Slovenia takes out EUR 1.3bn in fresh debt
The ministry expressed satisfaction with both issues and the demand they attracted, which it said reached EUR 2.45bn.
It added that part of the reason for success was the good timing of the issue on the reopening of the sovereign debt market at the start of the year.
Almost 200 investors had placed their orders by the time the order book closed at 1:45 PM on Tuesday.
Most investors in the 10-year bond come from Germany and Austria, followed by domestic investors and those from France and the UK.
By far the most investors are banks, followed by equity fund mangers and insurance companies and pension funds.
Most of the investors in the additional 30-year bond issue come from the UK, followed by those from Germany and Austria, with French, Swiss and Scandinavian investors in the minority.
The investors' institutional structure is similar to that for the 10-year bond.
The ministry announced on Monday it had commissioned Abanka, Barclays, Credit Agricole, HSBC and Unicredit Banka Slovenija as the book running managers.
The issue of the 10-year bond was co-organised by Jefferies International and NLB, Slovenia's largest bank.
The 30-year bond issued in September 2015 had been extended several times, most recently in February 2016 to EUR 700m.

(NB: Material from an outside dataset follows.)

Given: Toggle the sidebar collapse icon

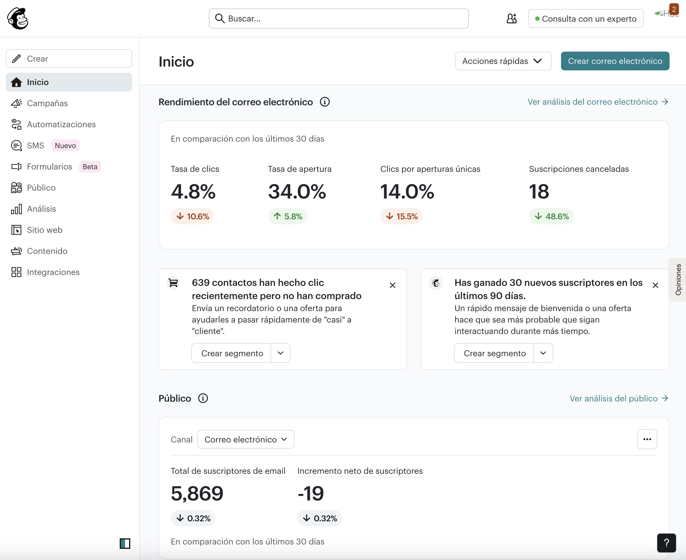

With the latest issue the bond's nominal value has risen to EUR 1bn.
The ministry said the market had responded positively to the new issue announcement.
Just a few hours into the start of marketing the demand exceeded EUR 1.6bn for the 10-year bond, of which EUR 295m came from the lead managers, and EUR 700m for the 30-year bond, including EUR 130m from the lead bookrunning managers.
The government can take up to EUR 3.4bn in debt this year to finance the budget, while the maximum amount of borrowing, including pre-financing for coming years, is set at EUR 7.7bn.
Slovenia plans to pay off EUR 2.9bn in debt principal this year. In the past few months it had carried out several operations to reduce its exposure to US-dollar-denominated debt by switching it to euros.